**Text block**:
+===+

Blossom and grow

PUBLISHED: 11:06 06 August 2014 | UPDATED: 11:06 06 August 2014




Head of the Sheila Ferrari Dyslexia Centre in Woodford Green, Fay Cookson may have enjoyed a life spent drawing plants, but instead her chosen career allows her to nurture her students and see them blossom

If you hadn’t become a teacher, what career would you have chosen instead?

I would have been a calligrapher and illustrator of botanical books. Lettering and the art of beautiful handwriting have always fascinated me. I was once a member of The Society of Scribes and Illuminators and taught calligraphy at evening classes. Having said that I would not want to change the career I have enjoyed as a teacher.

Who would you most like to have as a pupil, if you could pick anyone?

The Fonz! Whenever I watched Happy Days I always felt that every school needed a Fonz — he is such a great character with such learning potential. 
I had the good fortune to meet the actor Henry Winkler a while ago. He had just received an OBE for services to dyslexia and was on a nationwide tour promoting dyslexia awareness.

What was your least favourite lesson?

+===+

**What you will do**:
1. Copy the interview passage starting at "I had the good" and ending at "promoting dyslexia awareness.", changing "good fortune" to "pleasure".
2. Go on with the interview with the dyslexia centre head, picking up after its final line.

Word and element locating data
+===+

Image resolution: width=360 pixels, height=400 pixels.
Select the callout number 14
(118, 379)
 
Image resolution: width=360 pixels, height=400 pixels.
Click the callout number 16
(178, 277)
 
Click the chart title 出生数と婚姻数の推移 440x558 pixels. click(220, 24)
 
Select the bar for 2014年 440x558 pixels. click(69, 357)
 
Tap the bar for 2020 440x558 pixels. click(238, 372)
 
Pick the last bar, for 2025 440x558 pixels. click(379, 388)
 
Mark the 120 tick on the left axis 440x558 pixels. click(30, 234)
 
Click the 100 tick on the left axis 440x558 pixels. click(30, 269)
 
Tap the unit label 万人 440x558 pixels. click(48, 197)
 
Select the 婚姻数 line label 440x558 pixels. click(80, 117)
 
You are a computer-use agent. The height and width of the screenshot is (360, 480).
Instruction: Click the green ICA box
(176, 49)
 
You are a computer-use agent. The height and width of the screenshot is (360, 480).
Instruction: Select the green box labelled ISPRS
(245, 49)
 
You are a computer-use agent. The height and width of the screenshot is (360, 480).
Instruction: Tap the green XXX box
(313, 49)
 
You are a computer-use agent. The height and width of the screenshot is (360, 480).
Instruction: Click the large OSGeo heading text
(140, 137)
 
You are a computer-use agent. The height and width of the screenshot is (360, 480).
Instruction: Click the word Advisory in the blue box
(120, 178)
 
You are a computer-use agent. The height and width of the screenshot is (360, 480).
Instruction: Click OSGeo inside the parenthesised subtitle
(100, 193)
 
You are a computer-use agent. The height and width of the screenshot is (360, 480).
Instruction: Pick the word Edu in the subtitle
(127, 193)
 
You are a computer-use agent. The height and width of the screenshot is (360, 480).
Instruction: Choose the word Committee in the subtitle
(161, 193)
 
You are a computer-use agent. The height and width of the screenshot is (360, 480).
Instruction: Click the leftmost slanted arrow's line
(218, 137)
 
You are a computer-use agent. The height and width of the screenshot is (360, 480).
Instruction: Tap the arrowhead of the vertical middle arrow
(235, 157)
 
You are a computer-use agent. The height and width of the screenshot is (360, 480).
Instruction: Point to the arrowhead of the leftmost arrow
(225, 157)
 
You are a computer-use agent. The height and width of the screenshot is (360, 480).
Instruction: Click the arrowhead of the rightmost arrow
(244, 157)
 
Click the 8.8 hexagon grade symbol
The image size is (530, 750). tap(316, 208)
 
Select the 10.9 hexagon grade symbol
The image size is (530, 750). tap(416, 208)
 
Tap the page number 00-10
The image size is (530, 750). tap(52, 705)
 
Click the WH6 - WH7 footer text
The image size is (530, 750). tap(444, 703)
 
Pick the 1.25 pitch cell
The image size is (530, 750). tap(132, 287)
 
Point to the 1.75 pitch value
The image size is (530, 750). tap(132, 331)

+===+

**Answers for the tasks**:
1.
I had the pleasure to meet the actor Henry Winkler a while ago. He had just received an OBE for services to dyslexia and was on a nationwide tour promoting dyslexia awareness.

2.
There were two lessons I disliked; maths and needlework. I have learned to enjoy the challenges presented by numbers but sewing still defeats me utterly.

If you were Prime Minister for one day, what would be the first thing you’d do?

I would like to see our education system sorted out once and for all. Nothing ever seems to be allowed to run its course before something new is brought in to replace it. Consultation with teachers and pupils would be a sensible starting point.

Which record would you want with you if you were marooned on a desert island?

Core ‘ngrato. The English translation of this lovely Neapolitan song is ‘ungrateful heart’ and is perhaps better known as Catarí, Catarí. For me it would have to be the classical guitar version, played by John Williams.

What would you like to make disappear from this world?

Unfairness. The gap between the ‘haves’ and the ‘have nots’ is increasing all the time. Child poverty in the UK is on the increase. According to the Child Poverty Action Group there are 3.5 million children living in poverty in the UK today, that is 27% of children, or more than 1 in 4. That’s a terrible indictment in the 21st century.

Is there a television programme that you make sure you never miss?

Pointless — usually on catch-up TV. It’s a myth that teachers are home by 5.15pm. The banter between the presenters is very amusing and the challenge to come up with a pointless answer is addictive.

What is your favourite film of all time and why?

My favourite film is the 1959 epic, Ben Hur, adapted from Lew Wallace’s 1880 novel Ben Hur: A Tale of the Christ. It won a record 11 Academy Awards. I have watched it countless times and always love it because of its moving Christian message, its star Charlton Heston and that wonderful chariot race.

How do you relax away from work?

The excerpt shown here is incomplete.